*GIVEN ENTRIES*:
####################

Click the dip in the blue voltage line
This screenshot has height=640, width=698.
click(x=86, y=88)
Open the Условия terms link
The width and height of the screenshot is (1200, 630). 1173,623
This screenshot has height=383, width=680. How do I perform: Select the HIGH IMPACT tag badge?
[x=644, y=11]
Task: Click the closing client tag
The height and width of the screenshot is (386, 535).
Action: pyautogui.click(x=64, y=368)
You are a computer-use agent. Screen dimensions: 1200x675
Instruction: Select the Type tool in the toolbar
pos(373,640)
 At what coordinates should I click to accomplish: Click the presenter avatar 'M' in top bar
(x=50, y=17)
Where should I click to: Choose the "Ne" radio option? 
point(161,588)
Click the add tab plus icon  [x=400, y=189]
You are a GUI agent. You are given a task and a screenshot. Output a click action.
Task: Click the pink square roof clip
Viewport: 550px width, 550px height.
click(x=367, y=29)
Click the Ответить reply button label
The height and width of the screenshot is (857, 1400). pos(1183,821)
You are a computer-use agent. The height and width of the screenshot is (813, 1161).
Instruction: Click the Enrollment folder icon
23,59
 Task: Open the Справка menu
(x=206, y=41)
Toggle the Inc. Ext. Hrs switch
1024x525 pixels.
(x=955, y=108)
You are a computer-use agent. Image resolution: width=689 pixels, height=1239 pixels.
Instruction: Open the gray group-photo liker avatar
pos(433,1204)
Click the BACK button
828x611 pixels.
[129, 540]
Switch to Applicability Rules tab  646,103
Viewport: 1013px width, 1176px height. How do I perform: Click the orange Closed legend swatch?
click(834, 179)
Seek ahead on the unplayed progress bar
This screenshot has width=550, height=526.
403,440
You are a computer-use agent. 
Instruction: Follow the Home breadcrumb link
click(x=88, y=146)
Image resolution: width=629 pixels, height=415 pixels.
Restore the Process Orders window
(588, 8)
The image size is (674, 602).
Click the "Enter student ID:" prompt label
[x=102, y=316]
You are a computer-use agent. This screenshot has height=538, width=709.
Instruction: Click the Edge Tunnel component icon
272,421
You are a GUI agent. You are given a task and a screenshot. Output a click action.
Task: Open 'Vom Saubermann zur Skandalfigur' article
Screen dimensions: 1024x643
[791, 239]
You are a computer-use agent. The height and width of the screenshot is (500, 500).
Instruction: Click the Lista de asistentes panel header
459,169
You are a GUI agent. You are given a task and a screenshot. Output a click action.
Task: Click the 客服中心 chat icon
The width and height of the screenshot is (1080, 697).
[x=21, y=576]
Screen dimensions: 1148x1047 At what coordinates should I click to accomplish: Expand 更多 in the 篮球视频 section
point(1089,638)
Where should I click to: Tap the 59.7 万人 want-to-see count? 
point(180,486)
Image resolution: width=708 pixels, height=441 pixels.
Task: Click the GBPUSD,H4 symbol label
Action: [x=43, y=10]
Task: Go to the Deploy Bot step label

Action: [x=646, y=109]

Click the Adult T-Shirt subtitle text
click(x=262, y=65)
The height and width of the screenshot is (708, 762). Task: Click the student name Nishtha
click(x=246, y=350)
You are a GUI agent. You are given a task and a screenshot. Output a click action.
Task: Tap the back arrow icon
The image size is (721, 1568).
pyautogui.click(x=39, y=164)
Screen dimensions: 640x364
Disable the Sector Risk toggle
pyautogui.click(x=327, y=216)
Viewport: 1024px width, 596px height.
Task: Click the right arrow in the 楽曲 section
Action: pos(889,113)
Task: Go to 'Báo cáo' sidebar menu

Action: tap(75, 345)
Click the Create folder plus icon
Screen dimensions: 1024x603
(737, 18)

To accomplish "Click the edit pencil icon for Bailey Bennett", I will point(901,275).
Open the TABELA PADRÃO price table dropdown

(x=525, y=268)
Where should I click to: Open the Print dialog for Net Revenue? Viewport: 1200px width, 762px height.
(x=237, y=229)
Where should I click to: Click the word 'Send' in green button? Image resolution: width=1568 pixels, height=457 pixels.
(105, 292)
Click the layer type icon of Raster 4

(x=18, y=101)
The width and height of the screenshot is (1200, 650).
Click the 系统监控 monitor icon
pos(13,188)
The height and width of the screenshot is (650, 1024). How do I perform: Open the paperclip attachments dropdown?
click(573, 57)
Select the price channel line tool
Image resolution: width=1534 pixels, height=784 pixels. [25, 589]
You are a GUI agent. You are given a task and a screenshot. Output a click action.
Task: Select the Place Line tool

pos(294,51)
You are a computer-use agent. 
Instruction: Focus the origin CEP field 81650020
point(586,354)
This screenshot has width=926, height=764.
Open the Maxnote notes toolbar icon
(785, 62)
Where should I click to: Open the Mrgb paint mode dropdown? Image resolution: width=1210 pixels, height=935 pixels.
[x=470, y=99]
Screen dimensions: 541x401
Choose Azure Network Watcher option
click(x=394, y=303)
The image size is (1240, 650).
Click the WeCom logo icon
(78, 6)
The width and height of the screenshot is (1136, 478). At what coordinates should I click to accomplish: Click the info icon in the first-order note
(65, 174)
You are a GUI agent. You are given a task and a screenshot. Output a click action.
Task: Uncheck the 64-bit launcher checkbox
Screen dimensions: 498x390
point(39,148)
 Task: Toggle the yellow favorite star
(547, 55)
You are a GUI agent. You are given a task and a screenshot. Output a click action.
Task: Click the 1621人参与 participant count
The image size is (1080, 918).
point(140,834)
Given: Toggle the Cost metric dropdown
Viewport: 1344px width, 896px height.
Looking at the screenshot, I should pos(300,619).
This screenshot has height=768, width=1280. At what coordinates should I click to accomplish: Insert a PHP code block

####################

*TASK*: Beginning with the first line above, transcribe all of the data exactly.

*ANSWER FOR THE TASK*:
Click the dip in the blue voltage line
This screenshot has height=640, width=698.
click(x=86, y=88)
Open the Условия terms link
The width and height of the screenshot is (1200, 630). 1173,623
This screenshot has height=383, width=680. How do I perform: Select the HIGH IMPACT tag badge?
[x=644, y=11]
Task: Click the closing client tag
The height and width of the screenshot is (386, 535).
Action: pyautogui.click(x=64, y=368)
You are a computer-use agent. Screen dimensions: 1200x675
Instruction: Select the Type tool in the toolbar
pos(373,640)
 At what coordinates should I click to accomplish: Click the presenter avatar 'M' in top bar
(x=50, y=17)
Where should I click to: Choose the "Ne" radio option? 
point(161,588)
Click the add tab plus icon  [x=400, y=189]
You are a GUI agent. You are given a task and a screenshot. Output a click action.
Task: Click the pink square roof clip
Viewport: 550px width, 550px height.
click(x=367, y=29)
Click the Ответить reply button label
The height and width of the screenshot is (857, 1400). pos(1183,821)
You are a computer-use agent. The height and width of the screenshot is (813, 1161).
Instruction: Click the Enrollment folder icon
23,59
 Task: Open the Справка menu
(x=206, y=41)
Toggle the Inc. Ext. Hrs switch
1024x525 pixels.
(x=955, y=108)
You are a computer-use agent. Image resolution: width=689 pixels, height=1239 pixels.
Instruction: Open the gray group-photo liker avatar
pos(433,1204)
Click the BACK button
828x611 pixels.
[129, 540]
Switch to Applicability Rules tab  646,103
Viewport: 1013px width, 1176px height. How do I perform: Click the orange Closed legend swatch?
click(834, 179)
Seek ahead on the unplayed progress bar
This screenshot has width=550, height=526.
403,440
You are a computer-use agent. 
Instruction: Follow the Home breadcrumb link
click(x=88, y=146)
Image resolution: width=629 pixels, height=415 pixels.
Restore the Process Orders window
(588, 8)
The image size is (674, 602).
Click the "Enter student ID:" prompt label
[x=102, y=316]
You are a computer-use agent. This screenshot has height=538, width=709.
Instruction: Click the Edge Tunnel component icon
272,421
You are a GUI agent. You are given a task and a screenshot. Output a click action.
Task: Open 'Vom Saubermann zur Skandalfigur' article
Screen dimensions: 1024x643
[791, 239]
You are a computer-use agent. The height and width of the screenshot is (500, 500).
Instruction: Click the Lista de asistentes panel header
459,169
You are a GUI agent. You are given a task and a screenshot. Output a click action.
Task: Click the 客服中心 chat icon
The width and height of the screenshot is (1080, 697).
[x=21, y=576]
Screen dimensions: 1148x1047 At what coordinates should I click to accomplish: Expand 更多 in the 篮球视频 section
point(1089,638)
Where should I click to: Tap the 59.7 万人 want-to-see count? 
point(180,486)
Image resolution: width=708 pixels, height=441 pixels.
Task: Click the GBPUSD,H4 symbol label
Action: [x=43, y=10]
Task: Go to the Deploy Bot step label

Action: [x=646, y=109]

Click the Adult T-Shirt subtitle text
click(x=262, y=65)
The height and width of the screenshot is (708, 762). Task: Click the student name Nishtha
click(x=246, y=350)
You are a GUI agent. You are given a task and a screenshot. Output a click action.
Task: Tap the back arrow icon
The image size is (721, 1568).
pyautogui.click(x=39, y=164)
Screen dimensions: 640x364
Disable the Sector Risk toggle
pyautogui.click(x=327, y=216)
Viewport: 1024px width, 596px height.
Task: Click the right arrow in the 楽曲 section
Action: pos(889,113)
Task: Go to 'Báo cáo' sidebar menu

Action: tap(75, 345)
Click the Create folder plus icon
Screen dimensions: 1024x603
(737, 18)

To accomplish "Click the edit pencil icon for Bailey Bennett", I will point(901,275).
Open the TABELA PADRÃO price table dropdown

(x=525, y=268)
Where should I click to: Open the Print dialog for Net Revenue? Viewport: 1200px width, 762px height.
(x=237, y=229)
Where should I click to: Click the word 'Send' in green button? Image resolution: width=1568 pixels, height=457 pixels.
(105, 292)
Click the layer type icon of Raster 4

(x=18, y=101)
The width and height of the screenshot is (1200, 650).
Click the 系统监控 monitor icon
pos(13,188)
The height and width of the screenshot is (650, 1024). How do I perform: Open the paperclip attachments dropdown?
click(573, 57)
Select the price channel line tool
Image resolution: width=1534 pixels, height=784 pixels. [25, 589]
You are a GUI agent. You are given a task and a screenshot. Output a click action.
Task: Select the Place Line tool

pos(294,51)
You are a computer-use agent. 
Instruction: Focus the origin CEP field 81650020
point(586,354)
This screenshot has width=926, height=764.
Open the Maxnote notes toolbar icon
(785, 62)
Where should I click to: Open the Mrgb paint mode dropdown? Image resolution: width=1210 pixels, height=935 pixels.
[x=470, y=99]
Screen dimensions: 541x401
Choose Azure Network Watcher option
click(x=394, y=303)
The image size is (1240, 650).
Click the WeCom logo icon
(78, 6)
The width and height of the screenshot is (1136, 478). At what coordinates should I click to accomplish: Click the info icon in the first-order note
(65, 174)
You are a GUI agent. You are given a task and a screenshot. Output a click action.
Task: Uncheck the 64-bit launcher checkbox
Screen dimensions: 498x390
point(39,148)
 Task: Toggle the yellow favorite star
(547, 55)
You are a GUI agent. You are given a task and a screenshot. Output a click action.
Task: Click the 1621人参与 participant count
The image size is (1080, 918).
point(140,834)
Given: Toggle the Cost metric dropdown
Viewport: 1344px width, 896px height.
Looking at the screenshot, I should pos(300,619).
This screenshot has height=768, width=1280. At what coordinates should I click to accomplish: Insert a PHP code block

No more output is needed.